== LISTED ENTRIES ==
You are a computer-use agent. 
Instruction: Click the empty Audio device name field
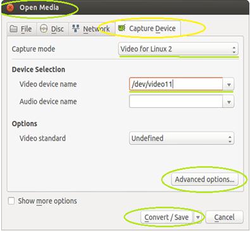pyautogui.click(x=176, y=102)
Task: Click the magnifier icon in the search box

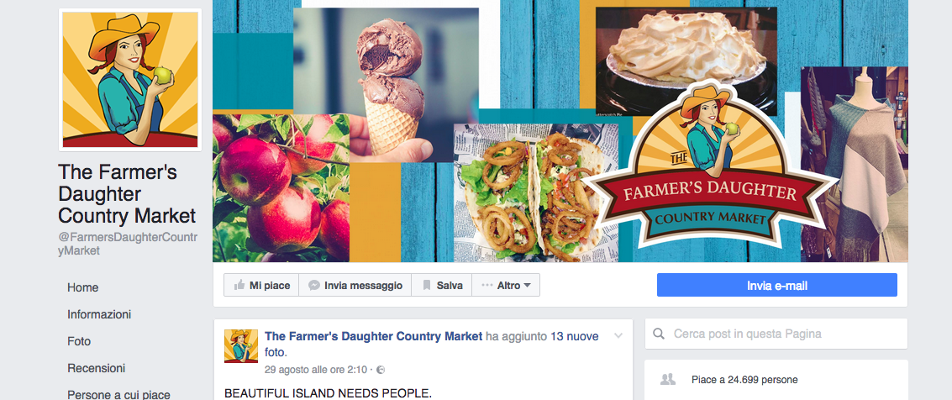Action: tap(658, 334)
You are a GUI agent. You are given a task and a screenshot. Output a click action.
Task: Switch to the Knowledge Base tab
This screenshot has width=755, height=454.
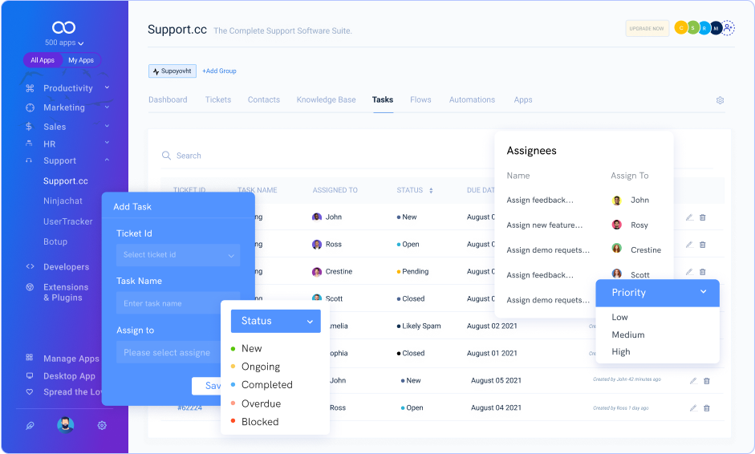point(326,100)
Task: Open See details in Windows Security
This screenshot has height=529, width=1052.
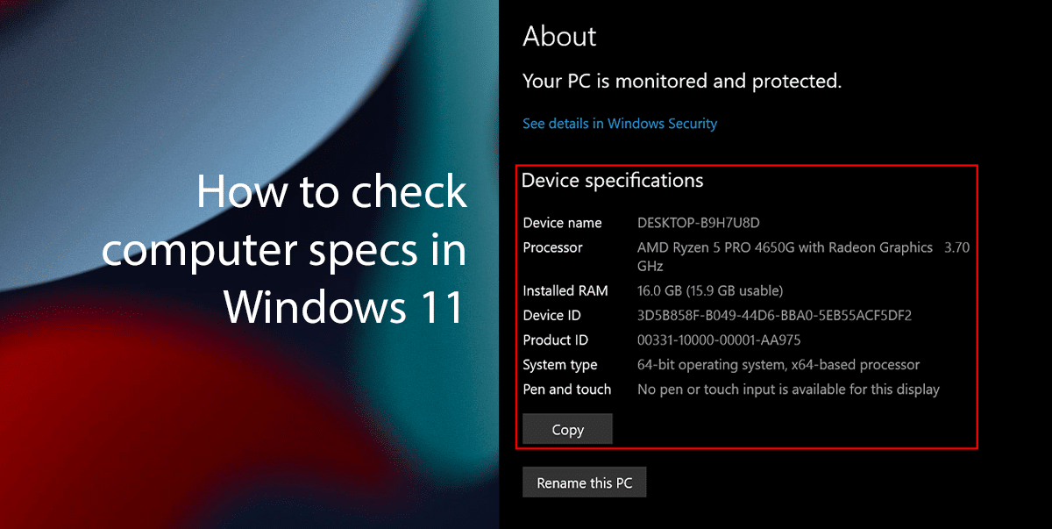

--

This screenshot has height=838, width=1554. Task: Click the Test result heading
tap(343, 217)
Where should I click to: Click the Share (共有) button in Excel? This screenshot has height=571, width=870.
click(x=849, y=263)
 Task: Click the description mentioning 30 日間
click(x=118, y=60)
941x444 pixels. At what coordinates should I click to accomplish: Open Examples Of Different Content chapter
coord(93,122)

---

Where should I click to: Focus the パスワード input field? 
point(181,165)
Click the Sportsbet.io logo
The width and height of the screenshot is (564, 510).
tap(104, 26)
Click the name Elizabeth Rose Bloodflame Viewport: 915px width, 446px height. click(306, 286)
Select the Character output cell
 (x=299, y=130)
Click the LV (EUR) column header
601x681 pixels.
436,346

== PROBLEM DESCRIPTION ==
Set down again, exactly, every line above from the one with "This screenshot has width=755, height=454." down to the one with "This screenshot has height=529, width=1052.", both ends included. No pictures, and nothing else.

== EXPECTED ANSWER ==
This screenshot has width=755, height=454.
point(326,100)
Task: Open See details in Windows Security
This screenshot has height=529, width=1052.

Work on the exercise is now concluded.